Reproduce the passage of the article on consumer spending and payments from "Source: Hello!" to "trips are cancelled.", substituting "May" for every occurrence of "April".

● **Text excerpt**:
· · ·

I saw an interesting article the other day:
I Don't Feel Like Buying Stuff Anymore ... our economy is built on Americans of all class levels buying things. What happens when the ability — and desire — to do so goes away?
It’s theme is that when stuck at home with nothing to go out for, who needs to buy clothes, make-up or anything. Rich, pampered stars are complaining about the fact they can’t get a decent Botox or liposuction right now, but who needs one? Who’s looking?
Most of us are pigging out at home, drinking too much and changing our look from beautifully presented business person …
Source: BBC
… to massive couch potato.
Source: Hello!
Anyhow, if this is the case, what is all of this having as an impact on payments?
It struck me that if no one is buying anything, then our card and payments companies must have seen a massive drop in volume and value of processing in April. In fact, in my own case, I’m getting far more refund transactions in April than ever before as flights, hotels and theatre trips are cancelled.
According to Oliver Wyman, U.S. debit card transactions are down by up to 30 percent since the lockdown started.
With people losing their jobs left, right and centre, no savings and an incredibly uncertain future, who’s going to be running out and spending? Well, apart from Warren Buffett and his billionaire brethren. American retailers saw sales slump by 8.7% in March 2020, the largest decline since the study began in 1992, and I’m pretty sure April was even worse.
Not everyone is losing out of course: online is booming. Oliver Wyman note that eating at home has led to massive increases in supermarket shopping, alcohol consumption, gaming and home improvement.
This is reinforced by research performed by PYMNTS.com.
5.1 percent of the 12,000 consumers we studied say that they are shifting the retail spend once done in physical stores, to digital channels ... it took about 15 years for 5 percent of retail sales to shift online, then another 10 to shift another 5 percent. It has taken 10 weeks for another 5 percent of retail sales to shift online by consumers who say that they will never return to doing those activities in a physical world.

· · ·

● **Extracted material**:
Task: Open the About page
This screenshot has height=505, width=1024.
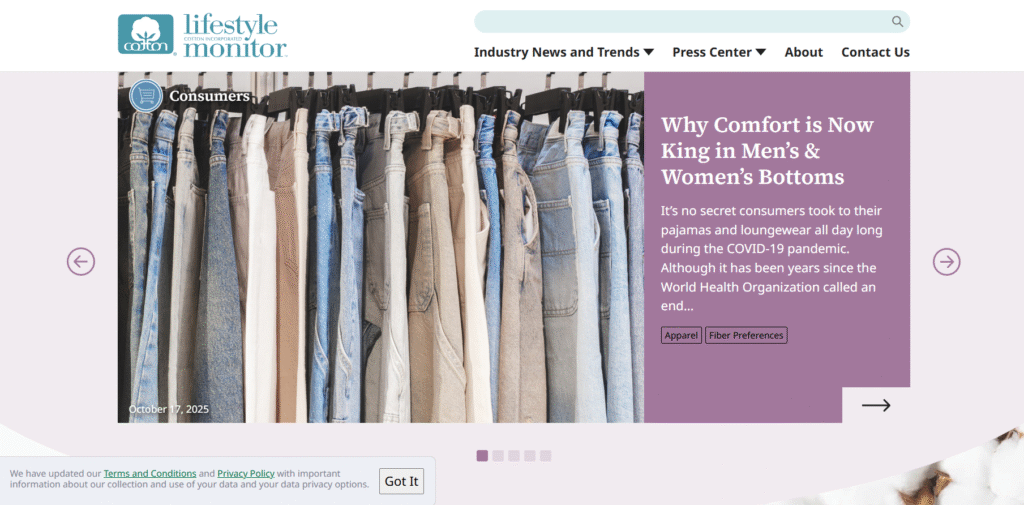Action: pyautogui.click(x=803, y=52)
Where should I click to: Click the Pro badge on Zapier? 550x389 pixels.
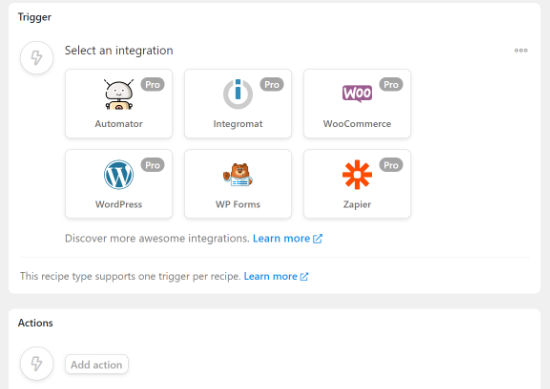[391, 165]
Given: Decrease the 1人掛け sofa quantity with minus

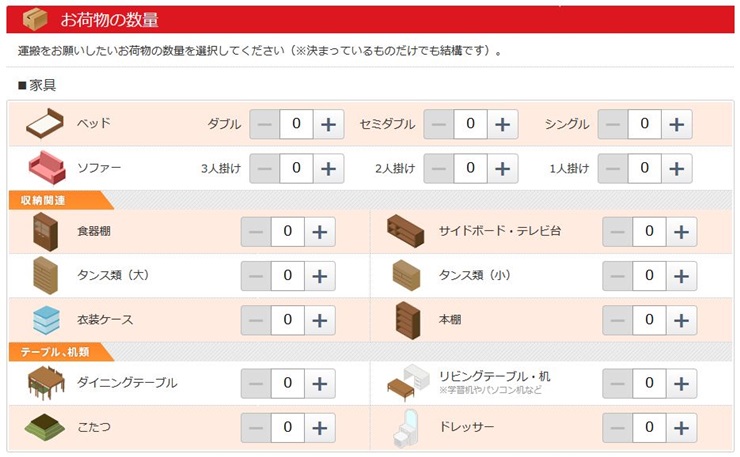Looking at the screenshot, I should (613, 169).
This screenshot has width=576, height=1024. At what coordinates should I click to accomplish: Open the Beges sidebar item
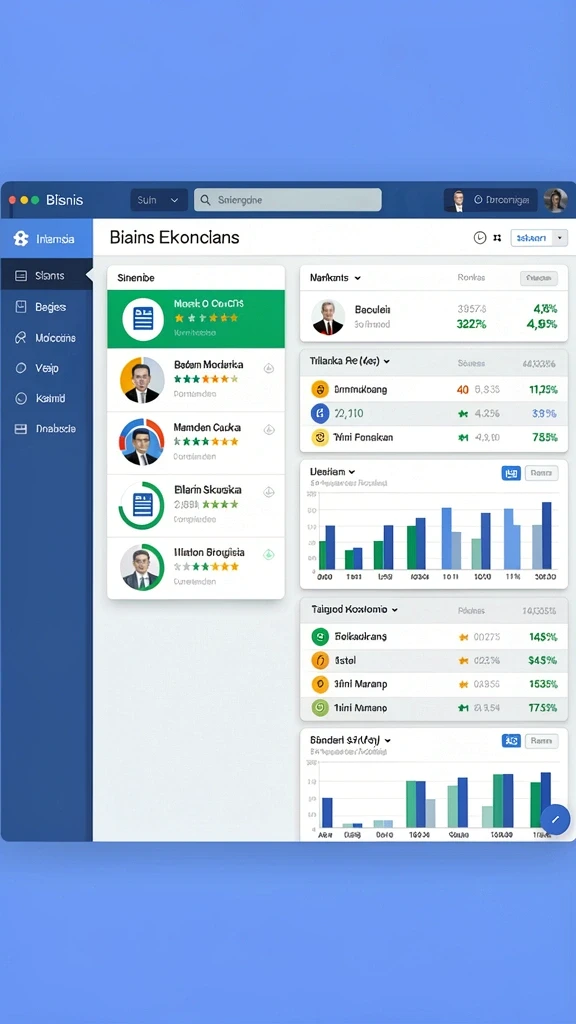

· · ·

● **Output for this task**:
Source: Hello!
Anyhow, if this is the case, what is all of this having as an impact on payments?
It struck me that if no one is buying anything, then our card and payments companies must have seen a massive drop in volume and value of processing in May. In fact, in my own case, I’m getting far more refund transactions in May than ever before as flights, hotels and theatre trips are cancelled.